**ARTICLE**

>> START

# Hello



## petter63 (Apr 23, 2019)

Good day to you all.
Just bought myself a mk2 quattro 3.2 v6 , very pleased with the performance and handling, just what i hoped it would be.
I have owned the car for 1 week, i bought the car as a second car/ project to work on.
i think my wish has been granted, central locking not working, was when i bought it
Rear lights playing up.
Water drivers side footwell and smell of damp. not noticed when i bought car.
Anyways, i did buy it to work on and from what ive already seen most things can be fixed via the advice on this wonderful forum,
i do enjoy a bit of fettling so i will let you know how i get on.
regards


----------



## Hoggy (May 8, 2002)

Hi Petter, Welcome to the TTF.
Plenty of info on both probs in the MK2 section.
Hoggy.


----------



## RLumsden86 (Apr 23, 2019)

Hi, Just joined myself, Recently upgraded from my 2.0T A4 to the Audi TTS mk2. night and day difference and loving it so far 

Good luck with your work that needs done, I'm sure you'll find a solution on the forum somewhere


----------



## rasA4 (Apr 23, 2019)

congrats hopefully wont be too much work
my mate is looking for a mk1 TT 3.2 manual did you test drive the mk1?


----------



## YELLOW_TT (Feb 25, 2004)

Welcome


----------



## TedKarslake (Apr 22, 2019)

I've just joined up to the forum too! Loved the look of the Mk2 but ended up going with a Mk1 Quattro Sport


----------



## Hoggy (May 8, 2002)

TedKarslake said:


> I've just joined up to the forum too! Loved the look of the Mk2 but ended up going with a Mk1 Quattro Sport


Hi, A much nicer choice.
Hoggy.


----------



## petter63 (Apr 23, 2019)

Hi 
Thanks for the welcome.
I have test driven a mk1 last year for my daughter and it was very impressive, but ,she wasnt happy with the colour so it didnt happen :roll: 
I have had a toyota mr2 roadster for the past 7 years as a second car /project ,great fun and a great driving experience and never any issues with it apart from consumables.
it went as a part ex for my audi.
I have a plan of attack for my present issues and im sure none of them are serious , just annoying really but very fixable without too much cost.
rgds


----------

>> END

Entries on locating words and elements:

>> START

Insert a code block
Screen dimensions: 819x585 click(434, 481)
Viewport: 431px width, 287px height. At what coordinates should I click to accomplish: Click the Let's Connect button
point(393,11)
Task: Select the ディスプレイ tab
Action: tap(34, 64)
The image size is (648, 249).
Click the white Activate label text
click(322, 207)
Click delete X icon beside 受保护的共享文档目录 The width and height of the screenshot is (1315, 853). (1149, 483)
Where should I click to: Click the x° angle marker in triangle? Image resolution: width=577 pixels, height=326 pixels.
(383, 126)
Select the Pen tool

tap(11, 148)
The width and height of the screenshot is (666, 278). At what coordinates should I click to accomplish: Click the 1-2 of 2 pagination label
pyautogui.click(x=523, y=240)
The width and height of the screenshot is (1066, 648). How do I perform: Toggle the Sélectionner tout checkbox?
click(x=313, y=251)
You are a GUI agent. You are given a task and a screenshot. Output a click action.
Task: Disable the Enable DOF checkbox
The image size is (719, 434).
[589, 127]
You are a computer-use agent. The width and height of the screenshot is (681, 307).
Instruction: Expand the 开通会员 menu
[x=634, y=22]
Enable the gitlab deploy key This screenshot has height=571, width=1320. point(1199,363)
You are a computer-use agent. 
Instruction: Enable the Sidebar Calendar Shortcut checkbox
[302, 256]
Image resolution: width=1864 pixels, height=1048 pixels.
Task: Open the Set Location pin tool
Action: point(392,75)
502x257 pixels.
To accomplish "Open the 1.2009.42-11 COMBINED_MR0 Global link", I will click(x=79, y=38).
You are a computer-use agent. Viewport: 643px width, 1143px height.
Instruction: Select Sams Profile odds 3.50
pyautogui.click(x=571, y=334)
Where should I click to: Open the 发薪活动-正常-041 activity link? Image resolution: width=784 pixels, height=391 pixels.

>> END

**THINGS TO DO**
1 - In the forum thread, what car did petter63 keep as a second car and project for the past seven years?
2 - Rewrite the records starting at the line containing "The width and height of the screenshot is (1066, 648)." and ending at the end of the records, changing "Instruction" to "Goal" and leaving everything else unchanged.

**THE REPLIES**
1 - A Toyota MR2 roadster.

2 -
The width and height of the screenshot is (1066, 648). How do I perform: Toggle the Sélectionner tout checkbox?
click(x=313, y=251)
You are a GUI agent. You are given a task and a screenshot. Output a click action.
Task: Disable the Enable DOF checkbox
The image size is (719, 434).
[589, 127]
You are a computer-use agent. The width and height of the screenshot is (681, 307).
Goal: Expand the 开通会员 menu
[x=634, y=22]
Enable the gitlab deploy key This screenshot has height=571, width=1320. point(1199,363)
You are a computer-use agent. 
Goal: Enable the Sidebar Calendar Shortcut checkbox
[302, 256]
Image resolution: width=1864 pixels, height=1048 pixels.
Task: Open the Set Location pin tool
Action: point(392,75)
502x257 pixels.
To accomplish "Open the 1.2009.42-11 COMBINED_MR0 Global link", I will click(x=79, y=38).
You are a computer-use agent. Viewport: 643px width, 1143px height.
Goal: Select Sams Profile odds 3.50
pyautogui.click(x=571, y=334)
Where should I click to: Open the 发薪活动-正常-041 activity link? Image resolution: width=784 pixels, height=391 pixels.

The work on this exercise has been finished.